▶ Exercise prompt
Your answer must match, word for word, the lines from the one holding "Where should I click to: Click" through the final line below, with pictures excluded.

▶ Items listed in a dataset
•••
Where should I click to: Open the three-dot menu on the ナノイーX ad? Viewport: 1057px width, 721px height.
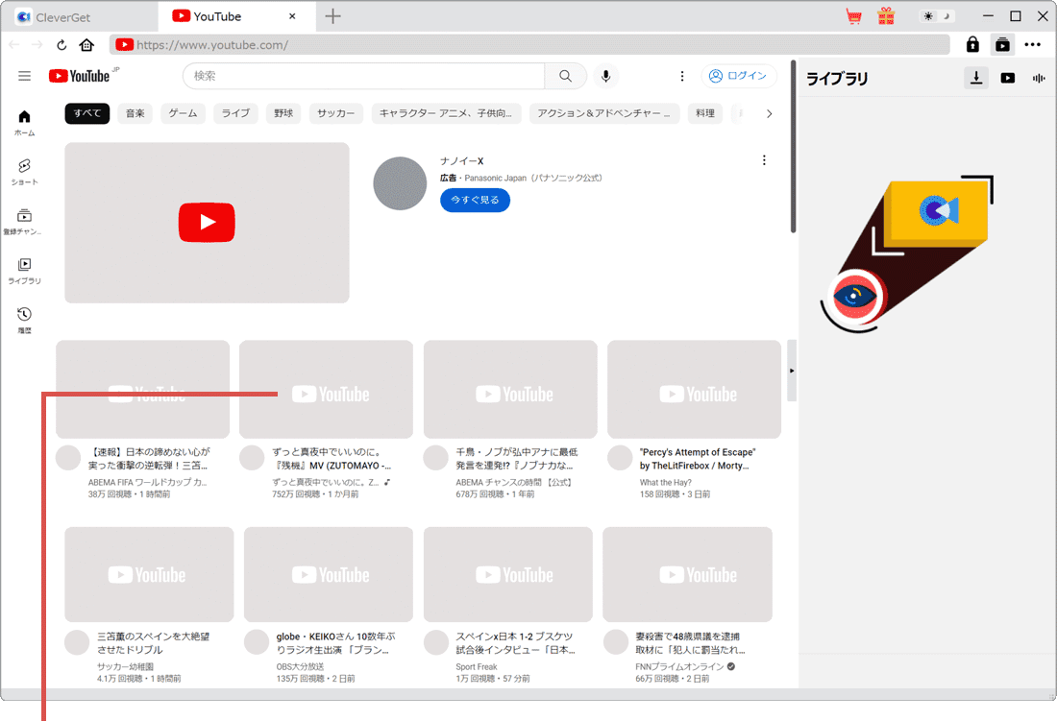click(764, 160)
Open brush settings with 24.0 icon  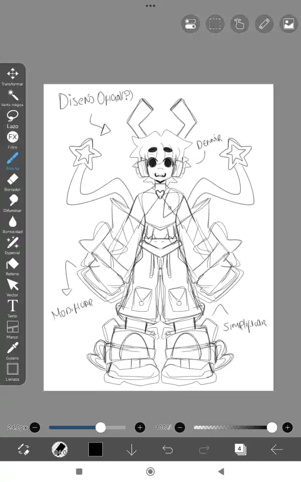pyautogui.click(x=60, y=449)
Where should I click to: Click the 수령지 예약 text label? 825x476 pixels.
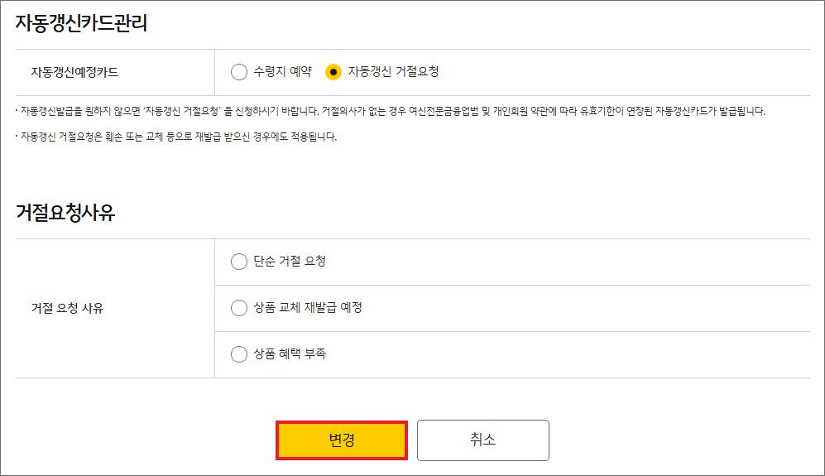pyautogui.click(x=283, y=72)
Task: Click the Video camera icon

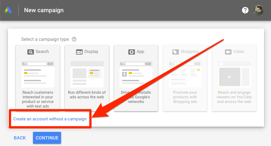Action: point(228,52)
•••
▶ Task result
Where should I click to: Click the 수령지 예약 text label? 825x476 pixels.
pyautogui.click(x=283, y=72)
Task: Click the Video camera icon

Action: point(228,52)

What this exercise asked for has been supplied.